PSPBN UIN Suka Sukses Menyelenggarakan Seminar Pancasila Sebagai Pemersatu Bangsa Secara Virtual, Dengan 718 Partisipan Zoom Meeting, 1552 orang Link Youtube

Mensyukuri kelahiran Pancasila, Pusat Studi Pancasila dan Bela Negara (PSPBN) UIN Sunan Kalijaga sukses menyelenggarakan Seminar Nasional Pancasila secara Virtual, Sabtu, 13/6/2020, pukul 09.30 s/d 12 WIB. Tidak kurang dari 718 orang peserta dapat mengikuti Zoom Meeting, dan 1552 orang mengikuti live youtube pada agenda yang bertajuk “Pancasila Sebagai Alat Pemersatu Bangsa ini.” Mengawali agenda ini, ketua PSPBN, Dr. Badrun Alaena menyampaikan bahwa, eksistensi sebuah bangsa diletakkan pada ideologi yang mendasarinya. Ideologi menjadi world view yang mengikat keanekaragaman di dalamnya. Pancasila sebagai world view bangsa yang nilai-nilainya digali oleh para founding fathers 75 tahun yang lalu, terus mengalami tantangan jaman agar bisa menjadi rumah bersama bagi perbedaan elemen bangsa Indonesia. Generasi saat ini harus diberi pemahaman bahwa nilai-nilai Pancasila tidak serta merta muncul di tahun awal kemerdekaan. Tapi filosofi dan akar kebudayaannya sudah tertanam kuat berabad-abad sebelum republik ini diproklamasikan. Refleksi kekuatan ideologi itulah yang mendorong PSPBN UIN Sunan Kalijaga Yogyakarta mensyukuri Hari Lahir Pancasila di tahun pendemi kali ini dengan menggelar Seminar Pancasila.

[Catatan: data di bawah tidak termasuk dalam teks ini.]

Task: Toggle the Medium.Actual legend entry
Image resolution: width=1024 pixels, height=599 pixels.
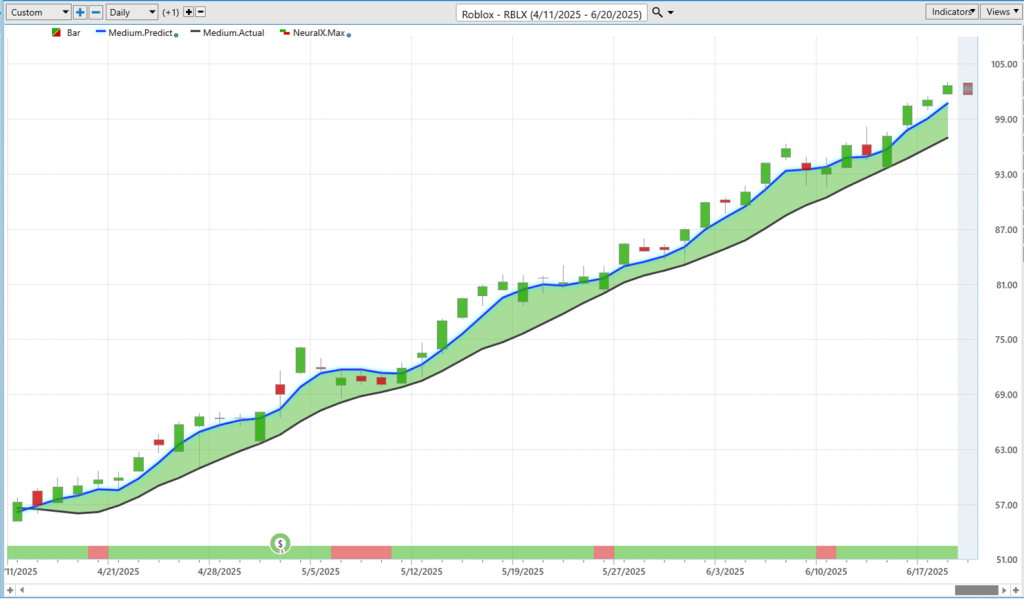Action: click(229, 33)
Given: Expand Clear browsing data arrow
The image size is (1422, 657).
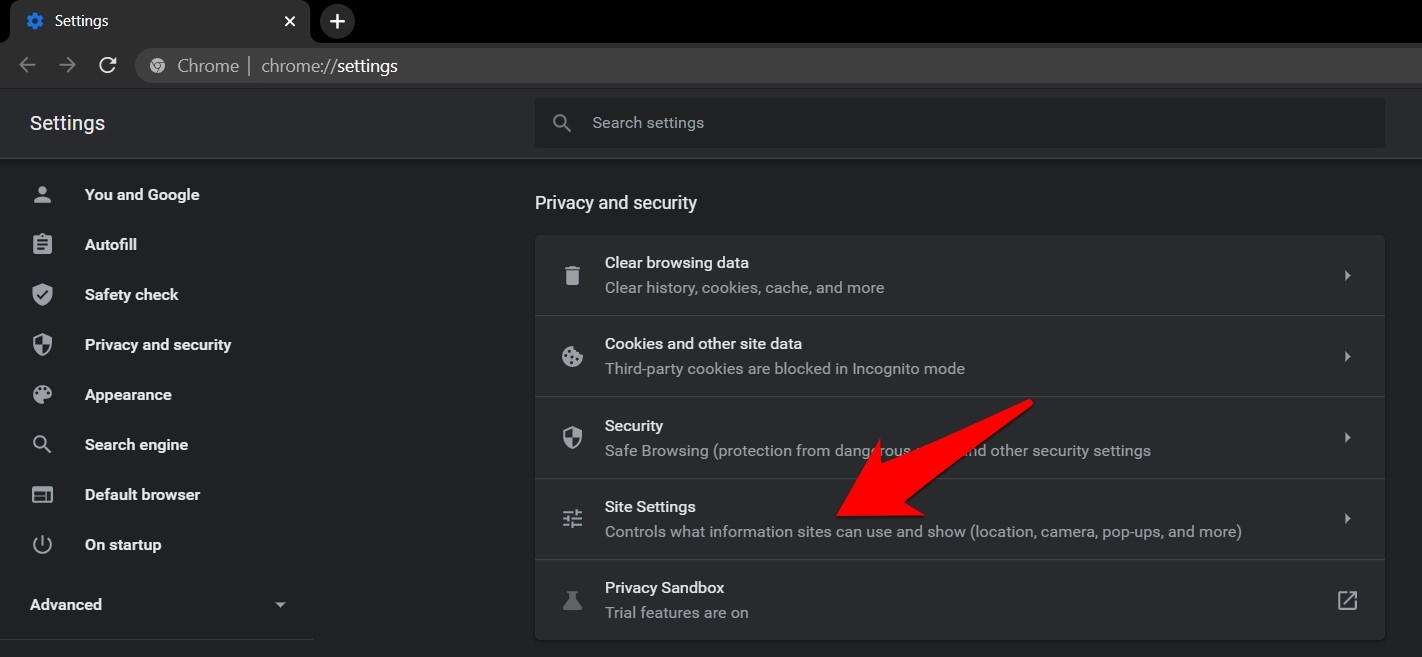Looking at the screenshot, I should tap(1347, 275).
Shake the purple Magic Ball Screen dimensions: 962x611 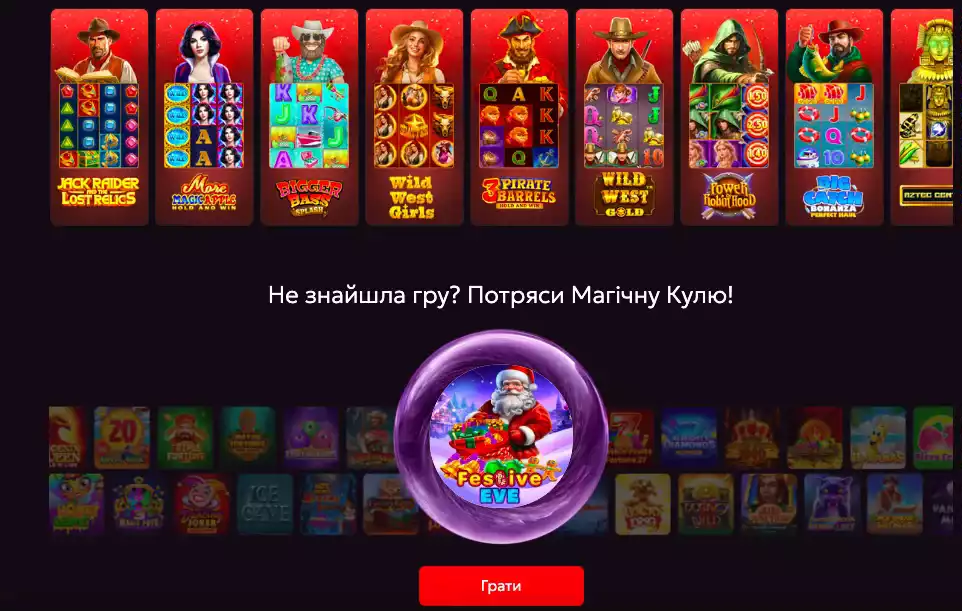(501, 437)
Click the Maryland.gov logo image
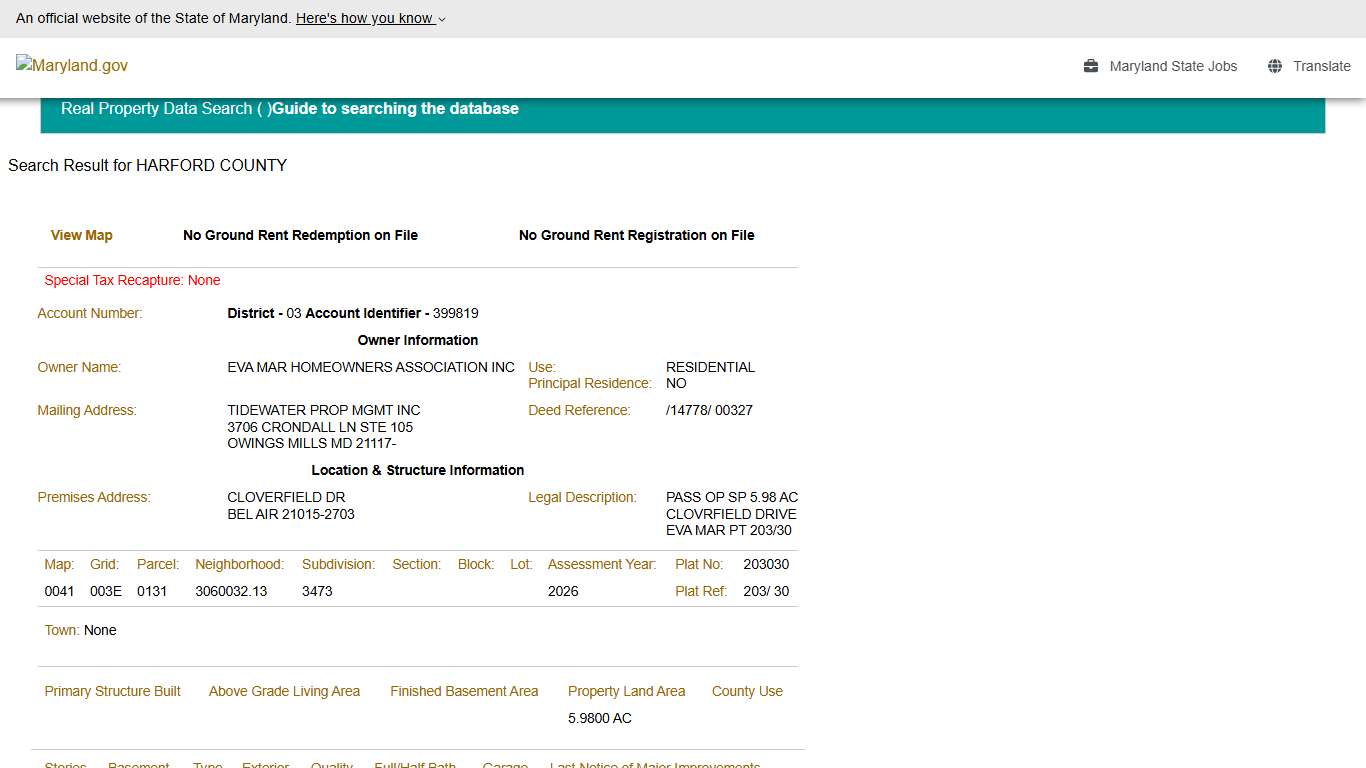The width and height of the screenshot is (1366, 768). tap(72, 65)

Forum ini menghadirkan Kepala Badan Pembinaan Ideologi Pancasila (BPIP) Prof Drs KH Yudian Wahyudi., MA., Ph.D., dan 4 narasumber yakni: Drs Agus Wahyudi, MSi, PhD. dari Universitas Gadjah Mada, Juga ada 2 gurubesar UIN Sunan Kalijaga; Prof Drs H Siswanto Masruri MA dan Prof Dr Hj Ema Marhumah MPd., dan Dr Zuly Qodir MSi dari Universitas Muhammadiyah Yogyakarta.

Plt Rektor UIN Sunan Kalijaga Yogyakarta, Dr.Phil.Sahiron, MA., saat membuka acara ini antara lain menyampaikan, UIN menyambut baik kehadiran 16 Deputi dari BPIP Pusat yang dipimpin langsung oleh Kepala BPIP, Prof. Yudian Wahyudi untuk mengajak seluruh komponen bangsa Indonesia meresapi kembali nilai nilai luhur Pancasila, yang terangkum dalam sila sila pancasila: Ketuhanan, Kemanusiaan, Persatuan dan Kesatuan, Permusyawarahan dan Gotong Royong, serta keadilan sosial. Sebagai kampus Islam, pihaknya ingin semaksimal mungkin menjadi contoh penerapan nilai-nilai luhur pancasila dalam kehidupan sehari-hari, utamanya dalam kehidupan akademik di kampus ini. Nilai nilai itu terus dibangun dan dikembangkan di kampus ini. Seperti misalnya, di kampus ini ada dosen yang beragama Kristiani dan Hindu. Dan kami saling menghormati dan bekerja-sama. Sebagai kampus Islam, di UIN Sunan Kalijaga juga berkembang banyak organisasi di kalangan dosen dan tenaga administrasi: NU, Muhammadiyah, Persis dan seterusnya. Dikalangan Mahasiswa juga beragam organisasi: PMII, IMM, HMI dan seterusnya. Kami beribadah bersama menjunjung tinggi toleransi dalam mengimplementasikan Sila Ketuhanan. Kami bergotong-royong bersama memajukan kampus, mengesampingkan ego sektoral. Di masa Pandemi Covid-19, kami membangun persatuan dan gotong-royong untuk mengatasi pandemi. Menyantuni warga kampus terdampak, terutama mahasiswa melalui Kartini dan UPZ. Satu contoh lagi bagaimana kampus UIN Sunan Kalijaga mengimplementasikan nilai-nilai Pancasila, yakni; dalam menerapkan UKT di masa Pandemi Covid-19. Dengan menerapkan: Banding UKT, penundaan pembayaran UKT dengan cara mengusulkan, keringanan UKT, dan permudahan perkuliahan, papar Dr. Sahiron.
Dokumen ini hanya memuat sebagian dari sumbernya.